Go through the following data and transcribe exactly the stretch of lines from the one holding "Task: Open the three-dot widget options menu" to the one holding "Click the Military ID will call note", both included.

*** WORKING DATA Section Begins ***

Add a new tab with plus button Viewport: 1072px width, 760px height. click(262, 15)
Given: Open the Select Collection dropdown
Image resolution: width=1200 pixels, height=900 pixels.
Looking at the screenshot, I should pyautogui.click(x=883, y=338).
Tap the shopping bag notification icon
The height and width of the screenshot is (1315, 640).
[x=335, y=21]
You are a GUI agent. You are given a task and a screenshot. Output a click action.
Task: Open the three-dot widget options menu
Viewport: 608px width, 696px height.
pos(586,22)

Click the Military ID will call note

*** WORKING DATA Section Ends ***
*** WORKING DATA Section Begins ***

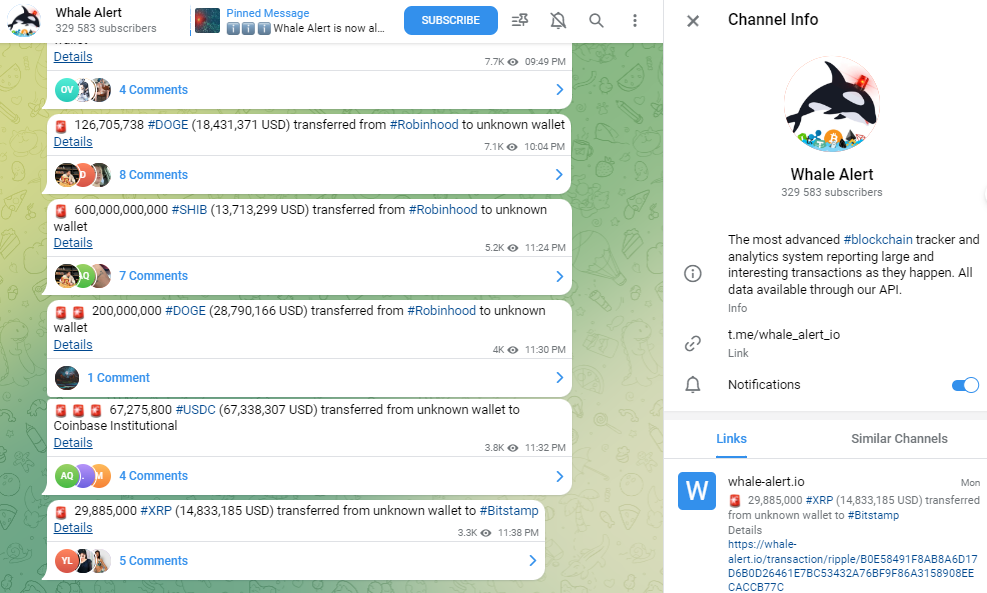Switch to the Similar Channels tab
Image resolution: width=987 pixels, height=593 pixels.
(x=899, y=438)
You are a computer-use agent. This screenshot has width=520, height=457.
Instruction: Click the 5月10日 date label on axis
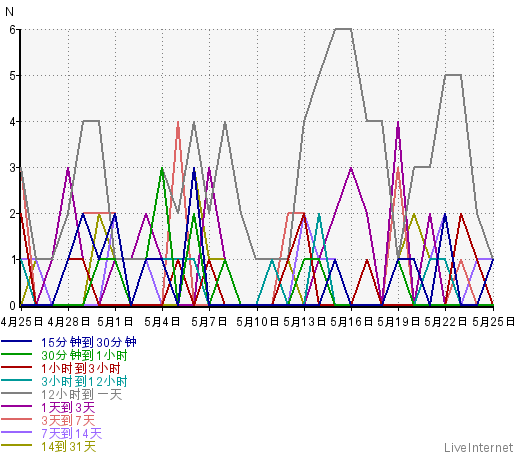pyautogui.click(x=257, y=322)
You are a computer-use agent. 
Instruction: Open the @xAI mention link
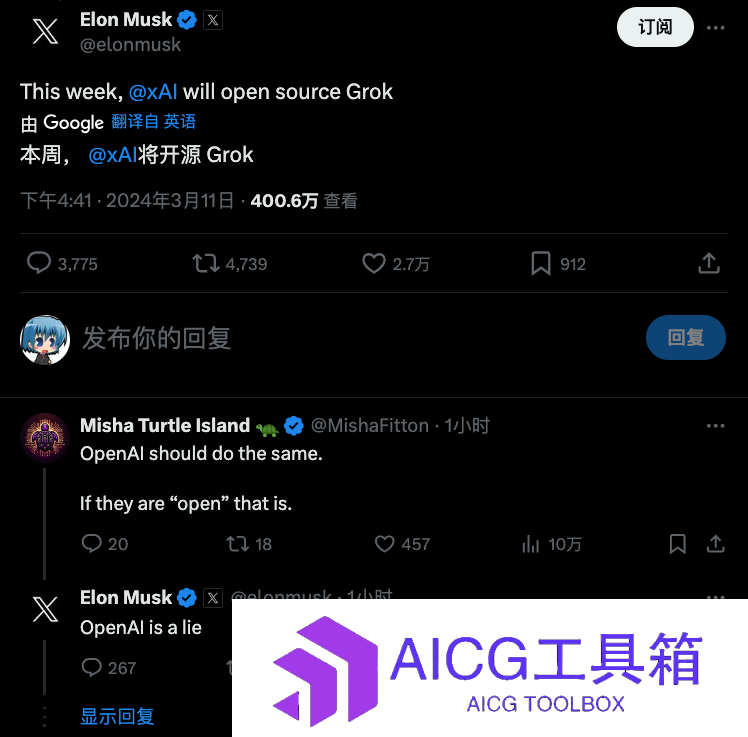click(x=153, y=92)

*** WORKING DATA Section Ends ***
*** WORKING DATA Section Begins ***

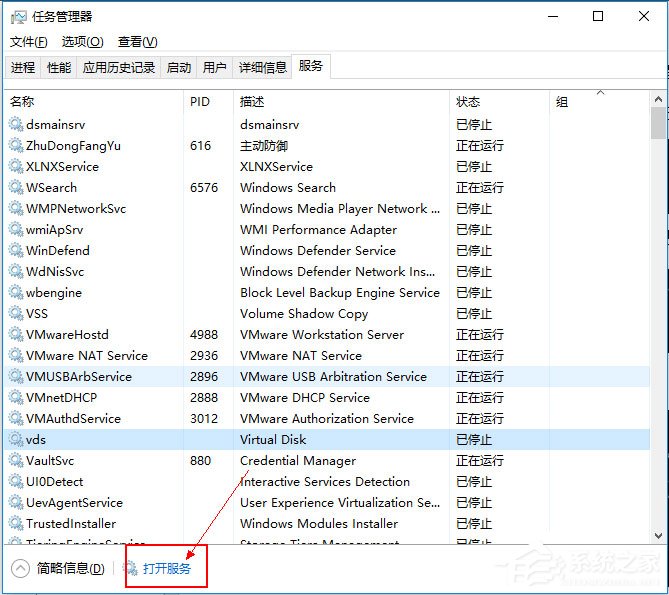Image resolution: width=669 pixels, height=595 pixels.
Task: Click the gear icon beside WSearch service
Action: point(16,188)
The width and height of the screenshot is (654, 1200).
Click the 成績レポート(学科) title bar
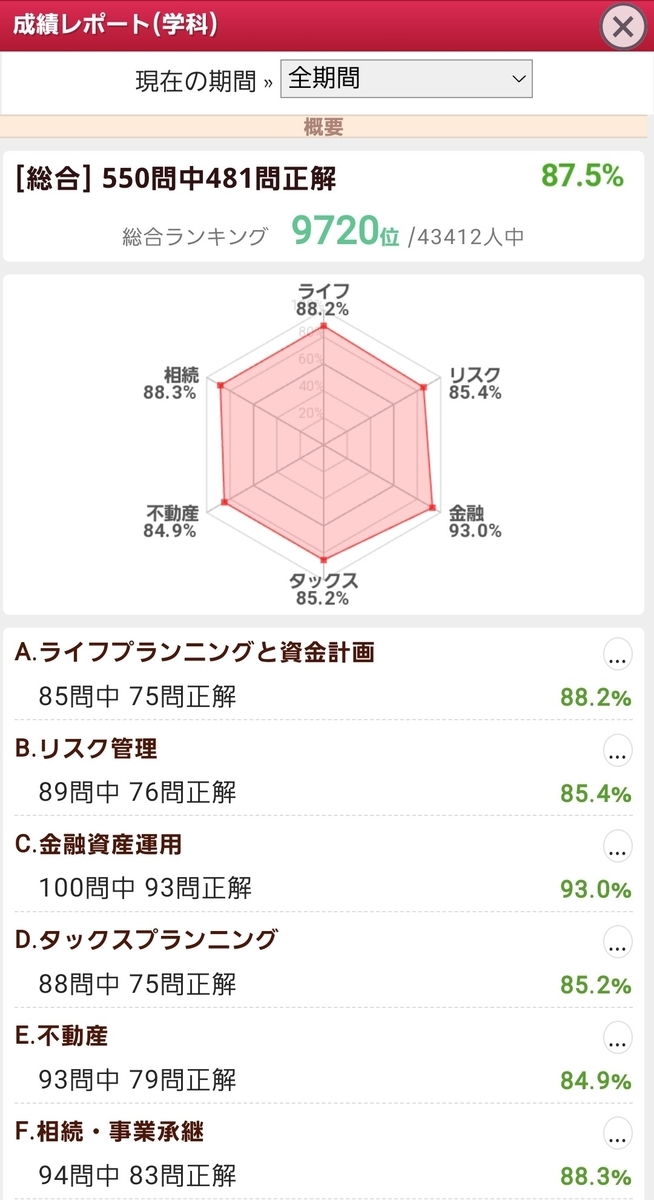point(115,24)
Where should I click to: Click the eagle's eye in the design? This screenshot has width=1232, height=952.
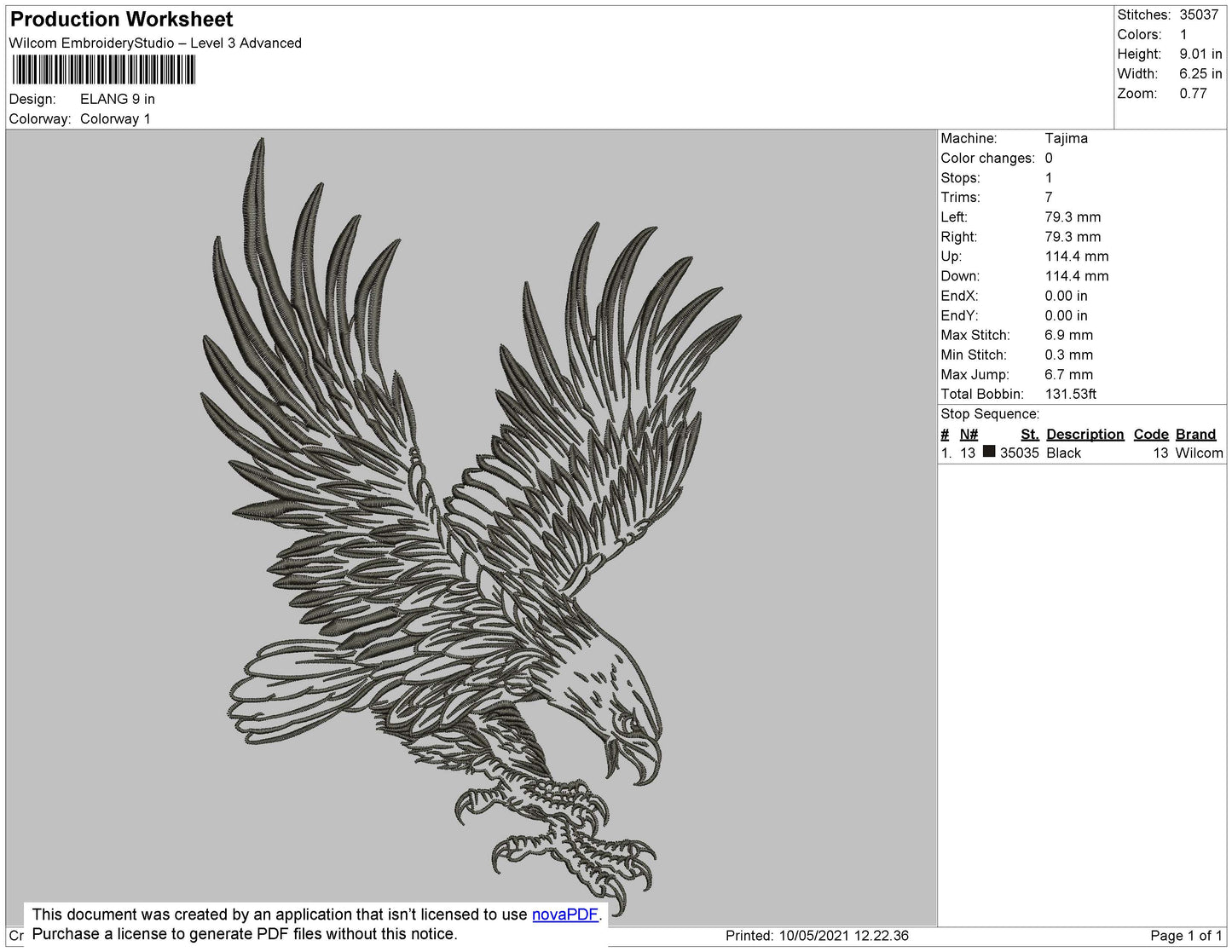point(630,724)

*** WORKING DATA Section Ends ***

SOLUTION »
Task: Open the three-dot widget options menu
Viewport: 608px width, 696px height.
pos(586,22)

Click the Military ID will call note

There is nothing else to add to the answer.